**Your goal**
Starting at the line below with "Given: Open the Main session dropdown" and stopping at the line with "Select the DOKUMENT tab in popup", please print each line exactly, those two included, and skip every picture.

**Input records**
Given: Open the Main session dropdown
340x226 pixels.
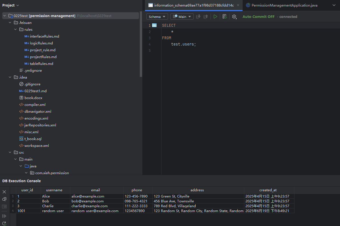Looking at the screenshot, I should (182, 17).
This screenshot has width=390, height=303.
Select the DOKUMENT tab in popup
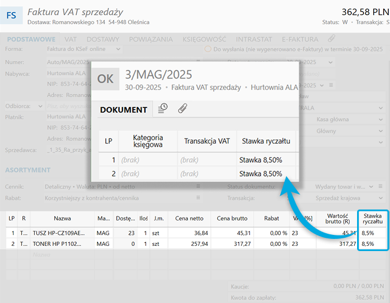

---

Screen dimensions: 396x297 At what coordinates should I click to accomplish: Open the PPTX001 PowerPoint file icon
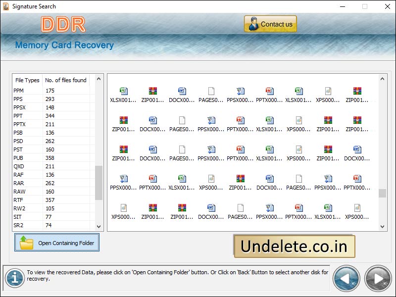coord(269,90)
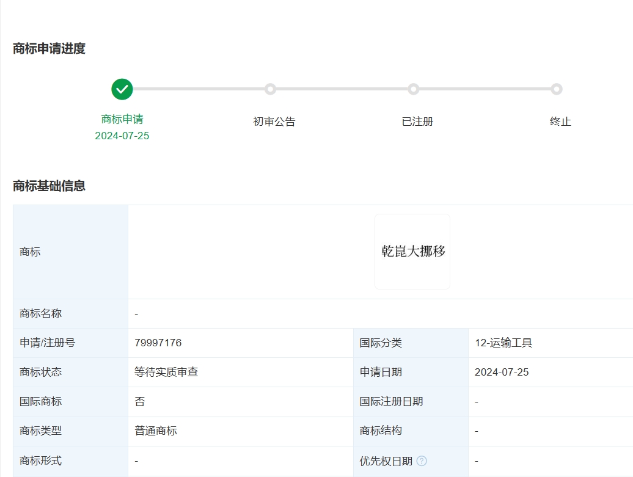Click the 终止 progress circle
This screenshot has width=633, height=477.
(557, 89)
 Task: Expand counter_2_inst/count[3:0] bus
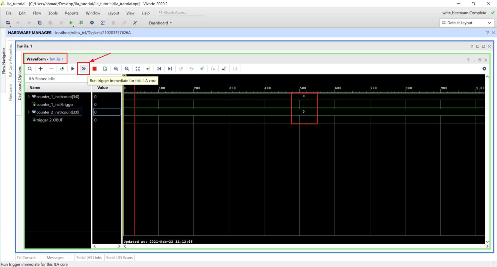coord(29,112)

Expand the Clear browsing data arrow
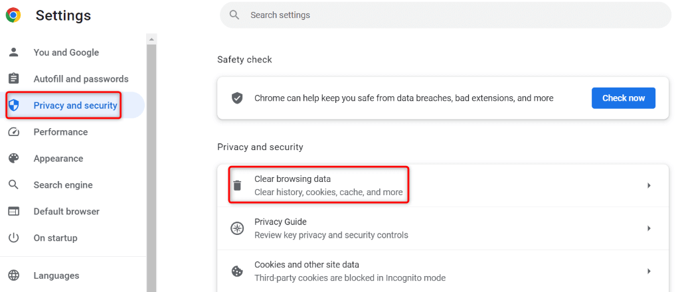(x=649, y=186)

**Response to the task**
Given: Open the Main session dropdown
340x226 pixels.
Looking at the screenshot, I should (182, 17).
This screenshot has width=390, height=303.
Select the DOKUMENT tab in popup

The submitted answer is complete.